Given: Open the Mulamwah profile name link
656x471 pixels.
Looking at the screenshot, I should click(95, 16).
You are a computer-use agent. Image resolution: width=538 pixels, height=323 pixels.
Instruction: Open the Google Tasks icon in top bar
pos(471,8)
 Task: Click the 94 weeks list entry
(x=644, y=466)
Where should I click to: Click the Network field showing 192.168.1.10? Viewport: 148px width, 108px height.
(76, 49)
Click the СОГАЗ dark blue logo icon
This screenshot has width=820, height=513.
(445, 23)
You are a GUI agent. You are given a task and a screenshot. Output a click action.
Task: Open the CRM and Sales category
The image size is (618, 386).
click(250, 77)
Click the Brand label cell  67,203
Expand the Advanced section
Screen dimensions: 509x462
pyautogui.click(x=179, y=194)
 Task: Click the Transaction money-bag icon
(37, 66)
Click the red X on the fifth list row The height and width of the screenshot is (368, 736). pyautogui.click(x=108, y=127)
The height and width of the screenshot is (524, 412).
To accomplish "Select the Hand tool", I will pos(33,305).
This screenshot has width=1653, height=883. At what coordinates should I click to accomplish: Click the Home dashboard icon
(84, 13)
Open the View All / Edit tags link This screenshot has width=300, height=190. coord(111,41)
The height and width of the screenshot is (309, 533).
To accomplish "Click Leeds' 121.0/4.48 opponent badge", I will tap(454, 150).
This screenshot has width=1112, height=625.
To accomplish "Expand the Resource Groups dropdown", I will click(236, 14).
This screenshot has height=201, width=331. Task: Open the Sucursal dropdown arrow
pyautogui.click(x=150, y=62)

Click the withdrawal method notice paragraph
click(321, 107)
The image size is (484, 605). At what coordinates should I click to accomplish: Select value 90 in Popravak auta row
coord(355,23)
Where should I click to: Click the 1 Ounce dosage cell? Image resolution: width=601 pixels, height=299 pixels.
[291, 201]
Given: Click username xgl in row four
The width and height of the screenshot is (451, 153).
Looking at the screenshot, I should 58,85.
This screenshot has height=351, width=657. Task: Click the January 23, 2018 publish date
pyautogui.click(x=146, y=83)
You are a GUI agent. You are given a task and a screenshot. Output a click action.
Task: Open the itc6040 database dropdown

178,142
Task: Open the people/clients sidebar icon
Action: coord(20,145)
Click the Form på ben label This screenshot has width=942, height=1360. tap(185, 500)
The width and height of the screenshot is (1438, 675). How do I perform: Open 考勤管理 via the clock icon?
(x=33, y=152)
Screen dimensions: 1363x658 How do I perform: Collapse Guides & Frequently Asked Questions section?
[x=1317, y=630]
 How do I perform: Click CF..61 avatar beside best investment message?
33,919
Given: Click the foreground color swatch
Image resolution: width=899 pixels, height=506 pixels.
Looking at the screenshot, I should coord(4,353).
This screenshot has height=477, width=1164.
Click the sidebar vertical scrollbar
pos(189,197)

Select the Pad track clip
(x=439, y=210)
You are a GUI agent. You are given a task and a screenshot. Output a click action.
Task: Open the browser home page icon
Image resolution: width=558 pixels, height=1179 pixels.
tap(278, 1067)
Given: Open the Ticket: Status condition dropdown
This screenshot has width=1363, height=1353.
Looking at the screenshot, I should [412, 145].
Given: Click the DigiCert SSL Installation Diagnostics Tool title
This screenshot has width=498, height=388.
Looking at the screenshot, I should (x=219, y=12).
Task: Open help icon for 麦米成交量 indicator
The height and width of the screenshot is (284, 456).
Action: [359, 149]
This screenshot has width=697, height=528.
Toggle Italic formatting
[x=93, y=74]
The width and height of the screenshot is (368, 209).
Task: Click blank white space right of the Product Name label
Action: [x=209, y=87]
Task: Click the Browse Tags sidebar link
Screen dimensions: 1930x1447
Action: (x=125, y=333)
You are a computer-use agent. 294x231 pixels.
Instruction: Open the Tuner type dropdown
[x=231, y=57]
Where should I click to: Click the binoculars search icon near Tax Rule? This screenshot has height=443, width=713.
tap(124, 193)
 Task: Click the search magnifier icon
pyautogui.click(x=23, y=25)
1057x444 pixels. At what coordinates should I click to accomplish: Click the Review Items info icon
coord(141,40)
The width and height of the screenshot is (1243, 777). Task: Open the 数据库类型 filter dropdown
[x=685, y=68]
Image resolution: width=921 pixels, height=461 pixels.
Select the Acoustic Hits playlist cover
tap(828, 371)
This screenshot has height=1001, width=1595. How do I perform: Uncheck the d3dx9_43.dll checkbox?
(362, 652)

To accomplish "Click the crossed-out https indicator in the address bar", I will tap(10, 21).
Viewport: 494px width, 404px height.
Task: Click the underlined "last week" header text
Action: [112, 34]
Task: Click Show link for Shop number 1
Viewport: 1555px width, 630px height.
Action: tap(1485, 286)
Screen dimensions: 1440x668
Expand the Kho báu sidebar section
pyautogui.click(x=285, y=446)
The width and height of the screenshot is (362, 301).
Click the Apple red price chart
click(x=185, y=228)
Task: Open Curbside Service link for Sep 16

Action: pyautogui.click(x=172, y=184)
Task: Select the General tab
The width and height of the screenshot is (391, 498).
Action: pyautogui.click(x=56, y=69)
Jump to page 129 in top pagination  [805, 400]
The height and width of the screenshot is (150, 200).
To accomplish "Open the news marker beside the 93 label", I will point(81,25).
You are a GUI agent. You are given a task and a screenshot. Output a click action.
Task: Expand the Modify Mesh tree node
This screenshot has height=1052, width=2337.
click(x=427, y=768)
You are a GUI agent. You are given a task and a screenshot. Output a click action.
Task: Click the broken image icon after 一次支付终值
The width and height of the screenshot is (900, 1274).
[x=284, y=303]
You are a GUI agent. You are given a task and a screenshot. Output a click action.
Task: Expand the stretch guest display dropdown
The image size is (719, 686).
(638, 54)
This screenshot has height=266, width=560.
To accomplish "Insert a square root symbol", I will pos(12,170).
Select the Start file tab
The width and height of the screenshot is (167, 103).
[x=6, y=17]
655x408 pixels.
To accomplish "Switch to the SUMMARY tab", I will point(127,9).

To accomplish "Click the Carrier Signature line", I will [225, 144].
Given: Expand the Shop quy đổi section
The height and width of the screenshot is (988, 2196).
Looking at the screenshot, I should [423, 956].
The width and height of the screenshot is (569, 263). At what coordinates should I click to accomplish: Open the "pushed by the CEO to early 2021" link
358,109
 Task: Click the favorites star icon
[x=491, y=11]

□ □ □ □ □ □ □

* [WRITTEN PROBLEM]
Reproduce all of the material above word for word, changing nothing.

* [TASK OUTPUT]
Given: Open the Mulamwah profile name link
656x471 pixels.
Looking at the screenshot, I should click(95, 16).
You are a computer-use agent. Image resolution: width=538 pixels, height=323 pixels.
Instruction: Open the Google Tasks icon in top bar
pos(471,8)
 Task: Click the 94 weeks list entry
(x=644, y=466)
Where should I click to: Click the Network field showing 192.168.1.10? Viewport: 148px width, 108px height.
(76, 49)
Click the СОГАЗ dark blue logo icon
This screenshot has width=820, height=513.
(445, 23)
You are a GUI agent. You are given a task and a screenshot. Output a click action.
Task: Open the CRM and Sales category
The image size is (618, 386).
click(250, 77)
Click the Brand label cell  67,203
Expand the Advanced section
Screen dimensions: 509x462
pyautogui.click(x=179, y=194)
 Task: Click the Transaction money-bag icon
(37, 66)
Click the red X on the fifth list row The height and width of the screenshot is (368, 736). pyautogui.click(x=108, y=127)
The height and width of the screenshot is (524, 412).
To accomplish "Select the Hand tool", I will pos(33,305).
This screenshot has width=1653, height=883. At what coordinates should I click to accomplish: Click the Home dashboard icon
(84, 13)
Open the View All / Edit tags link This screenshot has width=300, height=190. coord(111,41)
The height and width of the screenshot is (309, 533).
To accomplish "Click Leeds' 121.0/4.48 opponent badge", I will tap(454, 150).
This screenshot has width=1112, height=625.
To accomplish "Expand the Resource Groups dropdown", I will click(236, 14).
This screenshot has height=201, width=331. Task: Open the Sucursal dropdown arrow
pyautogui.click(x=150, y=62)

Click the withdrawal method notice paragraph
click(321, 107)
The image size is (484, 605). At what coordinates should I click to accomplish: Select value 90 in Popravak auta row
coord(355,23)
Where should I click to: Click the 1 Ounce dosage cell? Image resolution: width=601 pixels, height=299 pixels.
[291, 201]
Given: Click username xgl in row four
The width and height of the screenshot is (451, 153).
Looking at the screenshot, I should 58,85.
This screenshot has height=351, width=657. Task: Click the January 23, 2018 publish date
pyautogui.click(x=146, y=83)
You are a GUI agent. You are given a task and a screenshot. Output a click action.
Task: Open the itc6040 database dropdown

178,142
Task: Open the people/clients sidebar icon
Action: coord(20,145)
Click the Form på ben label This screenshot has width=942, height=1360. tap(185, 500)
The width and height of the screenshot is (1438, 675). How do I perform: Open 考勤管理 via the clock icon?
(x=33, y=152)
Screen dimensions: 1363x658 How do I perform: Collapse Guides & Frequently Asked Questions section?
[x=1317, y=630]
 How do I perform: Click CF..61 avatar beside best investment message?
33,919
Given: Click the foreground color swatch
Image resolution: width=899 pixels, height=506 pixels.
Looking at the screenshot, I should coord(4,353).
This screenshot has height=477, width=1164.
Click the sidebar vertical scrollbar
pos(189,197)

Select the Pad track clip
(x=439, y=210)
You are a GUI agent. You are given a task and a screenshot. Output a click action.
Task: Open the browser home page icon
Image resolution: width=558 pixels, height=1179 pixels.
tap(278, 1067)
Given: Open the Ticket: Status condition dropdown
This screenshot has width=1363, height=1353.
Looking at the screenshot, I should [412, 145].
Given: Click the DigiCert SSL Installation Diagnostics Tool title
This screenshot has width=498, height=388.
Looking at the screenshot, I should (x=219, y=12).
Task: Open help icon for 麦米成交量 indicator
The height and width of the screenshot is (284, 456).
Action: [359, 149]
This screenshot has width=697, height=528.
Toggle Italic formatting
[x=93, y=74]
The width and height of the screenshot is (368, 209).
Task: Click blank white space right of the Product Name label
Action: [x=209, y=87]
Task: Click the Browse Tags sidebar link
Screen dimensions: 1930x1447
Action: (x=125, y=333)
You are a computer-use agent. 294x231 pixels.
Instruction: Open the Tuner type dropdown
[x=231, y=57]
Where should I click to: Click the binoculars search icon near Tax Rule? This screenshot has height=443, width=713.
tap(124, 193)
 Task: Click the search magnifier icon
pyautogui.click(x=23, y=25)
1057x444 pixels. At what coordinates should I click to accomplish: Click the Review Items info icon
coord(141,40)
The width and height of the screenshot is (1243, 777). Task: Open the 数据库类型 filter dropdown
[x=685, y=68]
Image resolution: width=921 pixels, height=461 pixels.
Select the Acoustic Hits playlist cover
tap(828, 371)
This screenshot has height=1001, width=1595. How do I perform: Uncheck the d3dx9_43.dll checkbox?
(362, 652)

To accomplish "Click the crossed-out https indicator in the address bar", I will tap(10, 21).
Viewport: 494px width, 404px height.
Task: Click the underlined "last week" header text
Action: [112, 34]
Task: Click Show link for Shop number 1
Viewport: 1555px width, 630px height.
Action: tap(1485, 286)
Screen dimensions: 1440x668
Expand the Kho báu sidebar section
pyautogui.click(x=285, y=446)
The width and height of the screenshot is (362, 301).
Click the Apple red price chart
click(x=185, y=228)
Task: Open Curbside Service link for Sep 16

Action: pyautogui.click(x=172, y=184)
Task: Select the General tab
The width and height of the screenshot is (391, 498).
Action: pyautogui.click(x=56, y=69)
Jump to page 129 in top pagination  [805, 400]
The height and width of the screenshot is (150, 200).
To accomplish "Open the news marker beside the 93 label", I will point(81,25).
You are a GUI agent. You are given a task and a screenshot. Output a click action.
Task: Expand the Modify Mesh tree node
This screenshot has height=1052, width=2337.
click(x=427, y=768)
You are a GUI agent. You are given a task and a screenshot. Output a click action.
Task: Click the broken image icon after 一次支付终值
The width and height of the screenshot is (900, 1274).
[x=284, y=303]
You are a GUI agent. You are given a task and a screenshot. Output a click action.
Task: Expand the stretch guest display dropdown
The image size is (719, 686).
(638, 54)
This screenshot has height=266, width=560.
To accomplish "Insert a square root symbol", I will pos(12,170).
Select the Start file tab
The width and height of the screenshot is (167, 103).
[x=6, y=17]
655x408 pixels.
To accomplish "Switch to the SUMMARY tab", I will point(127,9).

To accomplish "Click the Carrier Signature line", I will [225, 144].
Given: Expand the Shop quy đổi section
The height and width of the screenshot is (988, 2196).
Looking at the screenshot, I should [423, 956].
The width and height of the screenshot is (569, 263). At what coordinates should I click to accomplish: Open the "pushed by the CEO to early 2021" link
358,109
 Task: Click the favorites star icon
[x=491, y=11]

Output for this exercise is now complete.